The prediction accuracy of the researchers' hit potential equation varies over time. It was particularly difficult to predict hits around 1980. The equation performed best in the first half of the nineties and from the year 2000. This suggests that the late seventies and early eighties were particularly creative and innovative periods of pop music.

Most people remember listening to the official UK top 40 singles chart and watching the countdown on Top of the Pops, but can science work out which songs are more likely to 'make it' in the chart? New research has looked at whether a song can be predicted to be a 'hit'.

The paper, to be presented at an international workshop this week, argues that predicting the popularity of a song may well be feasible by using state-of-the-art machine learning algorithms. The research team, led by Dr Tijl de Bie, is based in the University of Bristol's Intelligent Systems Laboratory in the Faculty of Engineering.

The team looked at the official UK top 40 singles chart over the past 50 years. Their aim was to distinguish the most popular (peak position top five) songs from less popular singles (peak position 30 to 40).

The researchers used musical features such as, tempo, time signature, song duration and loudness. They also computed more detailed summaries of the songs such as harmonic simplicity, how simple the chord sequence is, and non-harmonicity, how 'noisy' the song is.

A 'hit potential equation' that scores a song according to its audio features was devised. The equation works by looking at all the UK hits for a certain time and measuring their audio features. From this the researchers had a list of weights, telling then how important each of the 23 features was and allowing them to compute a score for a song.

The team found they could classify a song into a 'hit' or 'not hit' based on its score, with an accuracy rate of 60 per cent as to whether a song will make it to top five, or if it will never reach above position 30 on the UK top 40 singles chart.

Dr Tijl De Bie, Senior Lecturer in Artificial Intelligence, said: "Musical tastes evolve, which means our 'hit potential equation' needs to evolve as well.
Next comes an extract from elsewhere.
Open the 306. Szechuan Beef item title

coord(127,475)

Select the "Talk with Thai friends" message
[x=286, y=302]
Indeed, we have found the hit potential of a song depends on the era. This may be due to the varying dominant music style, culture and environment."
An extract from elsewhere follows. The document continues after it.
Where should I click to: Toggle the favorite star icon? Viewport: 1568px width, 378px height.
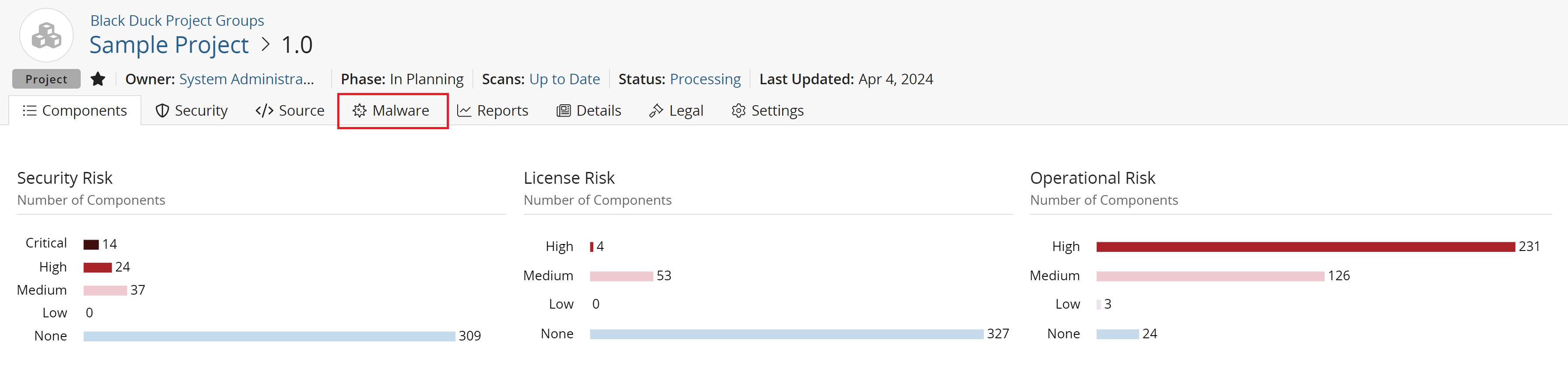[98, 79]
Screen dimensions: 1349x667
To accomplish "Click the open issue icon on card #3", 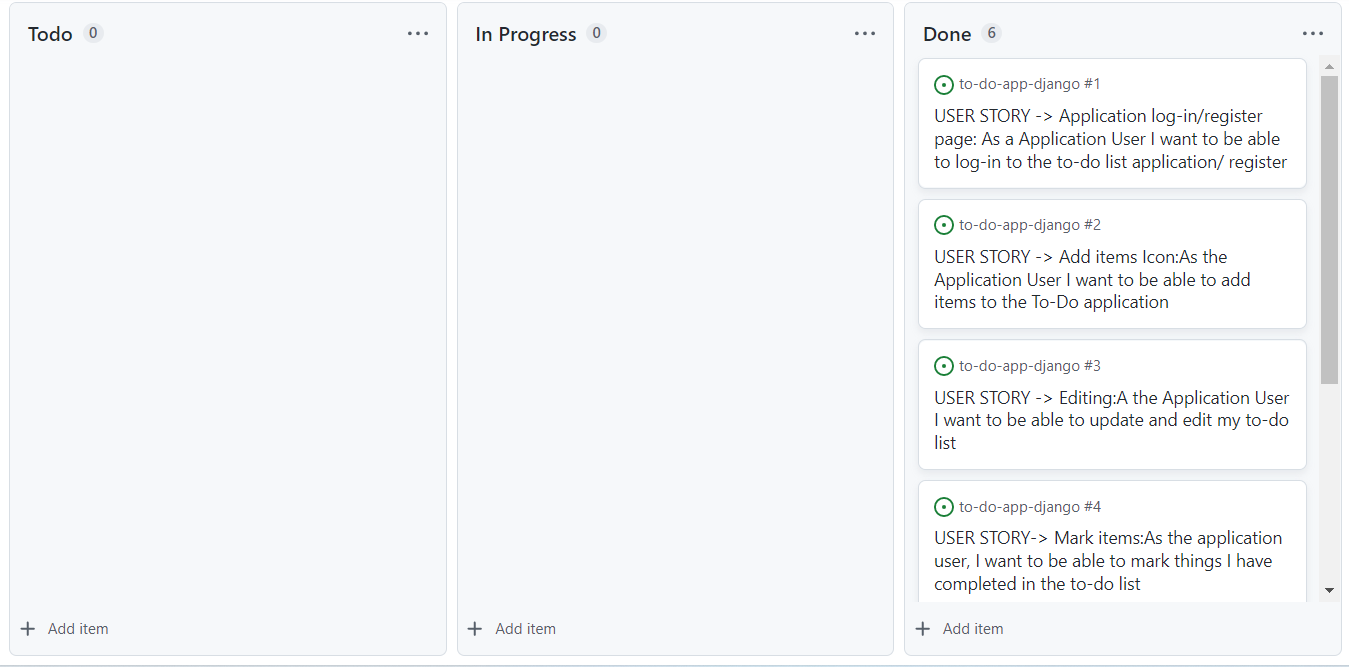I will pyautogui.click(x=944, y=367).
The study found some interesting trends, such as:
+ Before the eighties, the danceability of a song was not very relevant to its hit potential. From then on, danceable songs were more likely to become a hit. Also the average danceability of all songs on the charts suddenly increased in the late seventies.

+ In the eighties slower musical styles (tempo 70-89 beats per minute), such as ballads, were more likely to become a hit.
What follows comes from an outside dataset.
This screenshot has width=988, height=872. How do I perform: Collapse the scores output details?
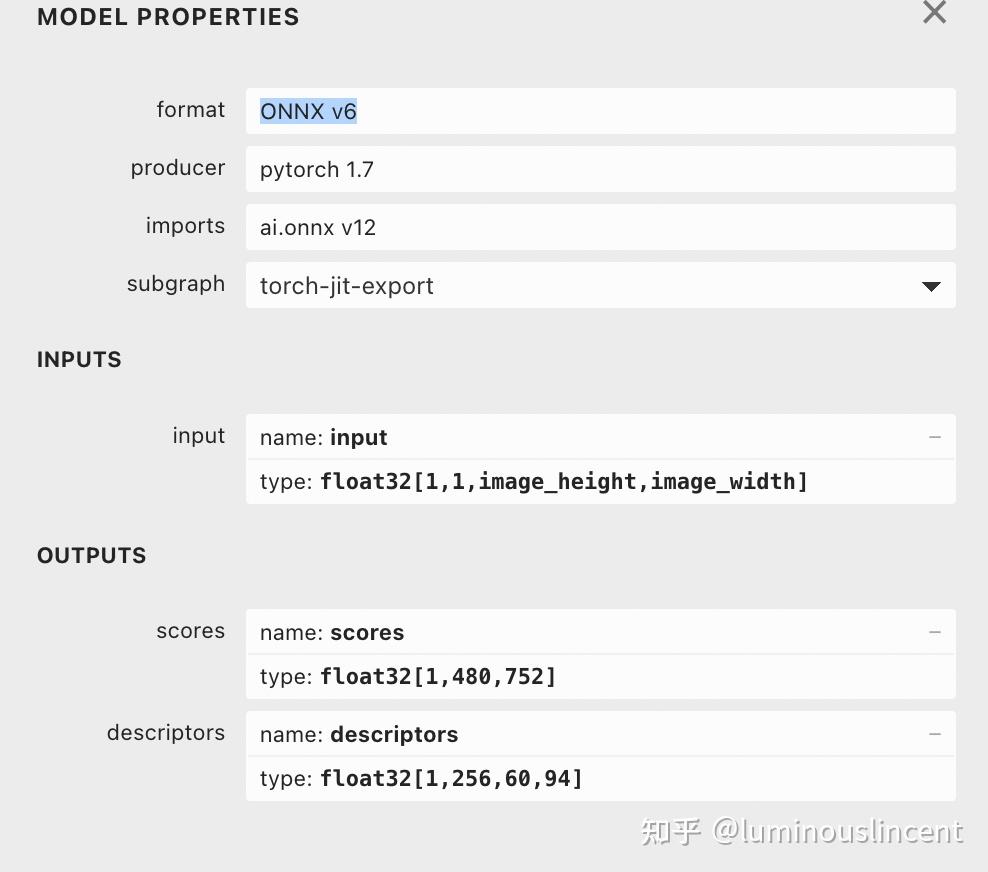click(934, 632)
+ The prediction accuracy of the researchers' hit potential equation varies over time. It was particularly difficult to predict hits around 1980. The equation performed best in the first half of the nineties and from the year 2000. This suggests that the late seventies and early eighties were particularly creative and innovative periods of pop music.

+ Up until the early nineties, hits were typically harmonically simpler than other songs of the era. On the other hand, from the nineties onward hits more commonly have simpler, binary, rhythms such as 4/4 time.

+ On average all songs on the chart are becoming louder. Additionally, the hits are relatively louder than the songs that dangle at the bottom of the charts, reflected by a strong weight for the loudness feature.

The results of the study differ from previous research, which has so far not been shown to predict hit potential. A possibly important qualitative difference with previous studies is the use of the time-shifting perceptron to account for evolving musical taste.

The MML 2011 4th International Workshop on Machine Learning and Music: Learning from Musical Structure held in conjunction with the 25th Annual Conference on Neural Information Processing Systems will be held in Sierra Nevada, Spain on Saturday December 17. For more information about the workshop, click here.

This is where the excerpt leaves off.